Copy out, from the data below, each line in which the word "toolbar" occurs.
START Data
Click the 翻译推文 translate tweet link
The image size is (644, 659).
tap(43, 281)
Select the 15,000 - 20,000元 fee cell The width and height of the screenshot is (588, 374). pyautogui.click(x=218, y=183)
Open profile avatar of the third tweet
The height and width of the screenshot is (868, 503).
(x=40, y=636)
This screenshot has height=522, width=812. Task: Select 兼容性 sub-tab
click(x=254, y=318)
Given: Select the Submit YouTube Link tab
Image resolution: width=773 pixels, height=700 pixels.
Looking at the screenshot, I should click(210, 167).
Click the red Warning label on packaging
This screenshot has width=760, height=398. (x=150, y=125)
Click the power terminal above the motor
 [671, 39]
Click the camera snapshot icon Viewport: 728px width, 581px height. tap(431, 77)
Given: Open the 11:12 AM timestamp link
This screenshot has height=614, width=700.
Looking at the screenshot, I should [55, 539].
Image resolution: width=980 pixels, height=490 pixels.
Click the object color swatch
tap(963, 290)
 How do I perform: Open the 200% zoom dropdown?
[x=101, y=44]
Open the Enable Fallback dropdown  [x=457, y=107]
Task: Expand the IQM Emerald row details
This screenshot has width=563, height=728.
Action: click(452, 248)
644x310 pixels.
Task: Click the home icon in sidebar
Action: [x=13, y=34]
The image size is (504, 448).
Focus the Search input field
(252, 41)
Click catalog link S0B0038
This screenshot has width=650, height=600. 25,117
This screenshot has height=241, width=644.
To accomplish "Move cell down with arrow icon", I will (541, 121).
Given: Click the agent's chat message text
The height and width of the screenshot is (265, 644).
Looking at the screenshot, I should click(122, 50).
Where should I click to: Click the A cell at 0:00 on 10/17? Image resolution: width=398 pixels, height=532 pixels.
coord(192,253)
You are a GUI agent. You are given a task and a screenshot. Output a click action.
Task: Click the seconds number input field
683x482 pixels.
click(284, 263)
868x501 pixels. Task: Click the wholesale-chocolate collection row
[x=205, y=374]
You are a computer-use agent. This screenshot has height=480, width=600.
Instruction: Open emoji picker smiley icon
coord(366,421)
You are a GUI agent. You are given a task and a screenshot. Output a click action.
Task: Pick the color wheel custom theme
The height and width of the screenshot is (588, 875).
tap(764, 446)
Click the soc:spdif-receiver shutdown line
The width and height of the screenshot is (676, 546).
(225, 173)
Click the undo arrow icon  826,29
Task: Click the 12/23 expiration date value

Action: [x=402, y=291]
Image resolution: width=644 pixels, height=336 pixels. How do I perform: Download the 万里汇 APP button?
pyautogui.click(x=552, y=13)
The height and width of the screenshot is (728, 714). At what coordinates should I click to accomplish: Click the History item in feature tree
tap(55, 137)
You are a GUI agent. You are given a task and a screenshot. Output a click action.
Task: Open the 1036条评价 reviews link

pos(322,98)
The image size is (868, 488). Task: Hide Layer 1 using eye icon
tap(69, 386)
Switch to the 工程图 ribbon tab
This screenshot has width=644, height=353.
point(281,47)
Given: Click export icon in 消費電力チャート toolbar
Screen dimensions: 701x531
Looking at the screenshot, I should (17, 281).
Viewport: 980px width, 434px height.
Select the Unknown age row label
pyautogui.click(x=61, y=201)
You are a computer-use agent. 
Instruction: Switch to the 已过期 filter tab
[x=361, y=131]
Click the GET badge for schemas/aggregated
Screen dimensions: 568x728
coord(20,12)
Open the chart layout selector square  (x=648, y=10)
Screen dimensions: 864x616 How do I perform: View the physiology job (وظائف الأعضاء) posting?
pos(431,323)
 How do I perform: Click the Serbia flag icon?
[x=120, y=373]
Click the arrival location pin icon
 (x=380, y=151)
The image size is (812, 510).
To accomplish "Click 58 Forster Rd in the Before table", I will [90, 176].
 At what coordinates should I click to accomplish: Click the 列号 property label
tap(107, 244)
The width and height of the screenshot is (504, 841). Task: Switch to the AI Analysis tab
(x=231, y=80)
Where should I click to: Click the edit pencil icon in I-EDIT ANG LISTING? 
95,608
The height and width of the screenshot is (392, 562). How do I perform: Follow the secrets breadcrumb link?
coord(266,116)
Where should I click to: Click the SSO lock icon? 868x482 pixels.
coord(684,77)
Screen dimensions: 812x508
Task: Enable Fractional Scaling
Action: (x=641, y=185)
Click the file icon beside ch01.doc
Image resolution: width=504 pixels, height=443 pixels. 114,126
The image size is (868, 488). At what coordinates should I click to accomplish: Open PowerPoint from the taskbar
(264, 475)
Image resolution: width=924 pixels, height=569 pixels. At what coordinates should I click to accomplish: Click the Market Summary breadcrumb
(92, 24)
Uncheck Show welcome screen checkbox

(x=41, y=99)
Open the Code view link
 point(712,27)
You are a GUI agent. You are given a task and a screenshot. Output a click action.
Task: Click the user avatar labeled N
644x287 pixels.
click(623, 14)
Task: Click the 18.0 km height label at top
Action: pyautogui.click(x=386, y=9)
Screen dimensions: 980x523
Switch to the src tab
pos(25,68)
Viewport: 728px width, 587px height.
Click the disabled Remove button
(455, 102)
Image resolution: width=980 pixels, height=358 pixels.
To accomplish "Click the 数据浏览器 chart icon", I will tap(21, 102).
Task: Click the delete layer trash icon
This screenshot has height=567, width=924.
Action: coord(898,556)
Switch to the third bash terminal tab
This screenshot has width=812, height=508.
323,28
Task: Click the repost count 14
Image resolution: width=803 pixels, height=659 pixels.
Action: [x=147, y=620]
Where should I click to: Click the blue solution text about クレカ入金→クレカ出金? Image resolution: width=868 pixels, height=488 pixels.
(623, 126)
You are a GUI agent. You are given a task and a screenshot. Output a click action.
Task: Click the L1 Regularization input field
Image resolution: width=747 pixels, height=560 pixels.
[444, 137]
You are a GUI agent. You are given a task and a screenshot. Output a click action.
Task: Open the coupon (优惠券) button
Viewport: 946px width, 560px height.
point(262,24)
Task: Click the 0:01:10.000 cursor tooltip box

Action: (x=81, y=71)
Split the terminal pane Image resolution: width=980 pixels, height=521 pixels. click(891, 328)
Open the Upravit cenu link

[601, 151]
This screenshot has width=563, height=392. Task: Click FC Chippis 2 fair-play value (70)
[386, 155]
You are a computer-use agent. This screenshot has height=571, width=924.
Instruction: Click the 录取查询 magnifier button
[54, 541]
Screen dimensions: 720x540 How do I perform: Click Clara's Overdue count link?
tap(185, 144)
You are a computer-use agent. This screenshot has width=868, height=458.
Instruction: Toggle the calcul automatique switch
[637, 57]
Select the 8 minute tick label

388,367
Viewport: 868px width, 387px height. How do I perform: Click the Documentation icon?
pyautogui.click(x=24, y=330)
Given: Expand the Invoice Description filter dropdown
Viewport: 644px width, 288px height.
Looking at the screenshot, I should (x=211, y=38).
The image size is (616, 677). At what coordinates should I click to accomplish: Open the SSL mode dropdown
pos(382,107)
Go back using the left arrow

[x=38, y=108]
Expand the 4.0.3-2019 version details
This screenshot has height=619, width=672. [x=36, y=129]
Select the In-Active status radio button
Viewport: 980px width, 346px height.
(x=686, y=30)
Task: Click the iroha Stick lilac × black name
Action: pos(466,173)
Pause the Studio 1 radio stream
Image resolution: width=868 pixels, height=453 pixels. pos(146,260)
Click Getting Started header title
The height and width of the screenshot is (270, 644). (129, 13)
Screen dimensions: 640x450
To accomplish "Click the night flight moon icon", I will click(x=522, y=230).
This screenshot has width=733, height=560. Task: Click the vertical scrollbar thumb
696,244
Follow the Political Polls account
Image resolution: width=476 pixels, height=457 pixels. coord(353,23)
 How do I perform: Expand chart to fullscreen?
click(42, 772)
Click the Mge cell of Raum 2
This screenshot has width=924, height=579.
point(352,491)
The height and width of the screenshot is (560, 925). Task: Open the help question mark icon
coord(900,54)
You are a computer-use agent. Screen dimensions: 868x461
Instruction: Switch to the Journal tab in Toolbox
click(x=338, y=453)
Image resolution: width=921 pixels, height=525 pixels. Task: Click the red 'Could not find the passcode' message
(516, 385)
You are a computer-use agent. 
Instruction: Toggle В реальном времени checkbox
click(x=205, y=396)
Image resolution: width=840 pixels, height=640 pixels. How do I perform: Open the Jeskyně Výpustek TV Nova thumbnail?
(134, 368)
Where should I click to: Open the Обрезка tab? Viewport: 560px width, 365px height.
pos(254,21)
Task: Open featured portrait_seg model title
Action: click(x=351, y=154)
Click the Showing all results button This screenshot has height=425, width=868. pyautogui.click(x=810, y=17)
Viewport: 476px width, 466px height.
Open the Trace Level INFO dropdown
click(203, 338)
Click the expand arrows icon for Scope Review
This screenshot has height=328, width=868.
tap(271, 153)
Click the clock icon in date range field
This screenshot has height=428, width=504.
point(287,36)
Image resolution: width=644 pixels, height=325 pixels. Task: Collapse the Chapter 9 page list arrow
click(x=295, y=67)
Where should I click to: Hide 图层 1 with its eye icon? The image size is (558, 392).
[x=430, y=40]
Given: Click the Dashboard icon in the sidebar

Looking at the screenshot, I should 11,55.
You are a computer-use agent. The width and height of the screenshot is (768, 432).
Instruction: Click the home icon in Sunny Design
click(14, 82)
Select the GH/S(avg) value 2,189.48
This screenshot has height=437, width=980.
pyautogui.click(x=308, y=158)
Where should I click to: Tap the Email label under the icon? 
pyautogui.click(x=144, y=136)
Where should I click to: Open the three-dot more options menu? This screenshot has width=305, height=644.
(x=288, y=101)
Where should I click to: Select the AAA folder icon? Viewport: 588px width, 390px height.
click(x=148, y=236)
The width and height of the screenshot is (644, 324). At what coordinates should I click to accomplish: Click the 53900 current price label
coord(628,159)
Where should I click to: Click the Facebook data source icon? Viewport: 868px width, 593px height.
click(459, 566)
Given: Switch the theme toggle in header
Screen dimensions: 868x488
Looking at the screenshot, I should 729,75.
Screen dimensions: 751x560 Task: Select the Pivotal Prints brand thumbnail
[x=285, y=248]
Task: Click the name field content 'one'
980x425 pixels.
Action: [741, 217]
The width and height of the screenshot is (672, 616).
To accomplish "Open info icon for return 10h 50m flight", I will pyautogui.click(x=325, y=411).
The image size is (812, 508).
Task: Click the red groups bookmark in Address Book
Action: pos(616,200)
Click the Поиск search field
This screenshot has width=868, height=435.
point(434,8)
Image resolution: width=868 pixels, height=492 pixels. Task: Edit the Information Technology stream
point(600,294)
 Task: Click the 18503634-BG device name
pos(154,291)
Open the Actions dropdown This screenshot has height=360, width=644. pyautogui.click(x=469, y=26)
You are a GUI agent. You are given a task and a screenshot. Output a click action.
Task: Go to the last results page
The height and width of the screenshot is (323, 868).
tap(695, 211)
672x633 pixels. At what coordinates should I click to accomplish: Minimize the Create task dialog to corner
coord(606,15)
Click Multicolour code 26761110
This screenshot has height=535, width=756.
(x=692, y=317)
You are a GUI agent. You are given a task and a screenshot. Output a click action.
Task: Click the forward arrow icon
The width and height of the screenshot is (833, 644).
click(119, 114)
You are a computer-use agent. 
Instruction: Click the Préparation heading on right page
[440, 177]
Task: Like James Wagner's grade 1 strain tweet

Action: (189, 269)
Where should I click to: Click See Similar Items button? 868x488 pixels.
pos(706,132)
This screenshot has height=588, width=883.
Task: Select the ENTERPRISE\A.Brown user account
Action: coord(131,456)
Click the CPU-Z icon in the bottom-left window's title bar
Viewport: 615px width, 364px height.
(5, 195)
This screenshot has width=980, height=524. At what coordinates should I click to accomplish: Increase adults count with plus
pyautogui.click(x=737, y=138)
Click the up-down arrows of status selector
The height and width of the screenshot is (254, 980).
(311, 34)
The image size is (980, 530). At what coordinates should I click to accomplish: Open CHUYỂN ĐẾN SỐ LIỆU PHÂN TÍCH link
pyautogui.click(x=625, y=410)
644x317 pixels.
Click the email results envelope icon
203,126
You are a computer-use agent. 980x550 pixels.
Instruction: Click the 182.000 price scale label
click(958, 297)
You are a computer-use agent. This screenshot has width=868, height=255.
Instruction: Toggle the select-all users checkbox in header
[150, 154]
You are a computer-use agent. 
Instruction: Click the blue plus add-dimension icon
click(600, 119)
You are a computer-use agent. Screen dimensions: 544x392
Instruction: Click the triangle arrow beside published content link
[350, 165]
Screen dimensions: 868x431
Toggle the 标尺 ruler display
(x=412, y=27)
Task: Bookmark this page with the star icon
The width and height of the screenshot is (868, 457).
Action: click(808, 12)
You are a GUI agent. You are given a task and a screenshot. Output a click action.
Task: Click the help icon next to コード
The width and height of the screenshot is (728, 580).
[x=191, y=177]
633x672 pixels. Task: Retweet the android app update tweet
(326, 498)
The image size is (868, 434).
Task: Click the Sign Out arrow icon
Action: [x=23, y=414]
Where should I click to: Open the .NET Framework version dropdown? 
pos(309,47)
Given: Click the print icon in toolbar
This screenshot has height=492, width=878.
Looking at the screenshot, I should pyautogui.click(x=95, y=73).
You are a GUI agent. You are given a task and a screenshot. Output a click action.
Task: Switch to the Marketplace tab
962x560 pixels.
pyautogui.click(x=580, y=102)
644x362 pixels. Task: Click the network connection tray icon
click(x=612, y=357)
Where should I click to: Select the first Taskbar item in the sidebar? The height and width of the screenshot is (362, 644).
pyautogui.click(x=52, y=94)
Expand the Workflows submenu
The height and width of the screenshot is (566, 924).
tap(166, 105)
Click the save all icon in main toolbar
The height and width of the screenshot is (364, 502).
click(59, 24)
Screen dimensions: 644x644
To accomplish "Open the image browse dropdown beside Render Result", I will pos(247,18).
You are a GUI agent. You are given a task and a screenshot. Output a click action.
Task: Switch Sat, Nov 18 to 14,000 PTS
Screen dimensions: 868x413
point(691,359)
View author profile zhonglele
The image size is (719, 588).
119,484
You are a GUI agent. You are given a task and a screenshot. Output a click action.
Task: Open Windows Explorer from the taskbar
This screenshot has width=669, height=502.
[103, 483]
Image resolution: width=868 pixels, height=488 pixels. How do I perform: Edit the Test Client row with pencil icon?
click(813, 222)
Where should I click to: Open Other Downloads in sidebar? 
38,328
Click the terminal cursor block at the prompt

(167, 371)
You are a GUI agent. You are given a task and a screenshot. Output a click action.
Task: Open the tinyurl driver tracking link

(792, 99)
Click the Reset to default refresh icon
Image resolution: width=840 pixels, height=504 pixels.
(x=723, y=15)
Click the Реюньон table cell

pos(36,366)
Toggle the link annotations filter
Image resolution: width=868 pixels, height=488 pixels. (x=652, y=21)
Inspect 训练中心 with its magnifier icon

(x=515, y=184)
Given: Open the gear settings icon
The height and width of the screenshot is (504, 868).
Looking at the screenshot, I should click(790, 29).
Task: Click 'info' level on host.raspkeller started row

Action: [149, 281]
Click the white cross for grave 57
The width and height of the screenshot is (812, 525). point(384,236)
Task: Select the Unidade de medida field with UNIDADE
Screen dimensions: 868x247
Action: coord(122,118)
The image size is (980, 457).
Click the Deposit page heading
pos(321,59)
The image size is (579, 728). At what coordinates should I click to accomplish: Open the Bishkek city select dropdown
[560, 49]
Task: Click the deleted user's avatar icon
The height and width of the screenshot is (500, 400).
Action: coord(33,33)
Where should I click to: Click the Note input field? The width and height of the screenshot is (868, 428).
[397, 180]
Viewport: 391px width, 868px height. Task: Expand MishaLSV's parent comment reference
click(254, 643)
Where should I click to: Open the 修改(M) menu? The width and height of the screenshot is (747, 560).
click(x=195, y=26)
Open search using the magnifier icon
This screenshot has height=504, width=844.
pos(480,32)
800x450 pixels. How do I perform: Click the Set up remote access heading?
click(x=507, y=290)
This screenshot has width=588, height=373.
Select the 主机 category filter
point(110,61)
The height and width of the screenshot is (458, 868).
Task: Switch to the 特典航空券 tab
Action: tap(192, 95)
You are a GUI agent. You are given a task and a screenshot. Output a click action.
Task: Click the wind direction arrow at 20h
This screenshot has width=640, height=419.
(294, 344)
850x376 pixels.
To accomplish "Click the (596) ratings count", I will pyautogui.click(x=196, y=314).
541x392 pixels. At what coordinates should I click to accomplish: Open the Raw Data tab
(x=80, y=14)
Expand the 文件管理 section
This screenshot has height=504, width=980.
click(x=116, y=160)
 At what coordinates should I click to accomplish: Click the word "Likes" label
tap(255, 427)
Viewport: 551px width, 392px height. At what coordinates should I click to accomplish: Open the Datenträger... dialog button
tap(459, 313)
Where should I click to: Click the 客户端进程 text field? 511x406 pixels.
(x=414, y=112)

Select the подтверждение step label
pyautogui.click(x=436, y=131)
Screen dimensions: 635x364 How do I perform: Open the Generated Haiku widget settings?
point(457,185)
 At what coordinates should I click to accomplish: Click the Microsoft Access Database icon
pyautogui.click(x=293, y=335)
END Data
### Reply to the task
Given: Click export icon in 消費電力チャート toolbar
Given: Click the print icon in toolbar
Click the save all icon in main toolbar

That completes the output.